Et puis, Michel S. réalisait que le bâtiment qu’il cherchait se trouvait dans le sens opposé de sa marche. Il faisait aussitôt demi-tour et passait alors au-dessus des rails du métro (plan fixe à travers le grillage garde-corps) et continuait jusqu’au numéro 51.

Il ne pouvait manquer la Cinémathèque puisque le bâtiment était tout neuf et tout beau. C’était même le premier jour de son ouverture au public, le 28 septembre 2005. Il n’y avait pas ces grilles comme à l’ancienne entrée au Palais de Chaillot, du temps d’Henri Langlois, et cette descente inquiétante ressemblant à celle du métro Charonne un 8 février 1962.

(Panoramique sur les portes de verre.) L’inscription « Cinémathèque française » était nettement visible, les décrochements du bâtiment aux formes cubiques et arrondies caressaient le regard de Michel S. Il admirait cette synthèse élancée entre l’aspect géométrique et la douceur des courbes dominés par la watch tower donnant sur le parc. L’architecte était sans doute un as, existait-t-il un documentaire sur Frank O. Gehry qui pourrait être projeté ici-même ?

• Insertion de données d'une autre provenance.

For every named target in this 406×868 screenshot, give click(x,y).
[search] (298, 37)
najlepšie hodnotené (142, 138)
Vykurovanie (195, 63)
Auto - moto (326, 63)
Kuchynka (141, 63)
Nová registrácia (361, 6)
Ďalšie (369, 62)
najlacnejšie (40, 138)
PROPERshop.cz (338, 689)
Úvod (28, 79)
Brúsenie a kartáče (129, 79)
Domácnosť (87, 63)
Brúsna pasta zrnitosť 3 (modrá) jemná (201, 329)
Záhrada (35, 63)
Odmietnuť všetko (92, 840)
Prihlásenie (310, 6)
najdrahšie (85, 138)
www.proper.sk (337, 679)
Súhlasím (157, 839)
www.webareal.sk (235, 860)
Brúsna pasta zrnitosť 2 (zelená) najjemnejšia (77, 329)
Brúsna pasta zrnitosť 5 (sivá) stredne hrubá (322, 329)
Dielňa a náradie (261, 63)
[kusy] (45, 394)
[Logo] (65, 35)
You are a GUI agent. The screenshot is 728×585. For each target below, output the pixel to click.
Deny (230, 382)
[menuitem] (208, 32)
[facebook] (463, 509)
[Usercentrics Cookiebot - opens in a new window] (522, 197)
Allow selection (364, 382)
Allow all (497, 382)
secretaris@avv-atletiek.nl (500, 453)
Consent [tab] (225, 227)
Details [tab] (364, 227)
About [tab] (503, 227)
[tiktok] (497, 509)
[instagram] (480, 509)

Alors, Michel S. pénétrait dans le hall (plan à hauteur d’homme, puis champ-contrechamp). Sur demande d’un gardien, ouverture obligatoire du sac à dos, avec, à l’intérieur, Libération et l’article amusant de Jacques-Alain Miller sur Le Livre noir de la psychanalyse, qui avait sans doute pour ambition de rattraper le tirage du Da Vinci Code.

Michel S. emportait le programme épais, jaune et Renoir, disponible à l’accueil : en le parcourant, il avait déjà repéré que les vigiles avaient laissé entrer dans la place, en toute innocence, le « cinéma art subversif », avec notamment, le 9 décembre, des films courts de Peter Weiss (5, 6, 7, 8, 19 minutes, de 1952 à 1957).

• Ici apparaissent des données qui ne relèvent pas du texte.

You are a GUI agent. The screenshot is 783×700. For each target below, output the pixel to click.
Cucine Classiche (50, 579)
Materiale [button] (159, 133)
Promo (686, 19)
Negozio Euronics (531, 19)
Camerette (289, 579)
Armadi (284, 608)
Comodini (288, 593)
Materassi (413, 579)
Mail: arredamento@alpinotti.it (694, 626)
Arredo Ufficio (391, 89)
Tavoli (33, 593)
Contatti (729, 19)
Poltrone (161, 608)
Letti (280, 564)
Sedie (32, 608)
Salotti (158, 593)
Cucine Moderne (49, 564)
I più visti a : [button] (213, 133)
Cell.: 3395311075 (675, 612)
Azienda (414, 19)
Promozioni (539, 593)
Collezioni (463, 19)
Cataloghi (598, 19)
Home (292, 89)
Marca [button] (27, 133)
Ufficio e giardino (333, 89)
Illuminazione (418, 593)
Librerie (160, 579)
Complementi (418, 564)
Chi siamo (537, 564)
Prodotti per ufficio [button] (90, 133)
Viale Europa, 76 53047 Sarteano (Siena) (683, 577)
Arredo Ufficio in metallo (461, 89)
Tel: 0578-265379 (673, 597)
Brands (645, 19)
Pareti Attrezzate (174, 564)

Puis Michel S., tranquillement, s’éloignait de la rue Belmondo (le sculpteur), indiquée par une plaque bleue à côté de l’entrée du palais des rêves sur grand écran (travelling en marchant à reculons).

Ce promeneur déterminé imaginait un scénario dans lequel la nouvelle Cinémathèque aurait le rôle principal, avec son œil cyclopéen et panoptique en forme de projecteur ! L’histoire d’un lieu secret de conspirateurs sur pellicule, une assemblée mystérieuse de noctambules décidant de passer de l’image à l’action et vice-versa, un groupe de cinéphiles impénitents qui portaient des lunettes de soleil le jour, qu’il fasse beau temps ou pluie...

A une trentaine de mètres de l’immeuble emblématique d’une audace architecturale bienvenue dans ce quartier espacé, un manège ancien (plan fixe) semblait bouder dans son coin : Michel S. se demandait pourquoi, quand la tête commença à lui tourner.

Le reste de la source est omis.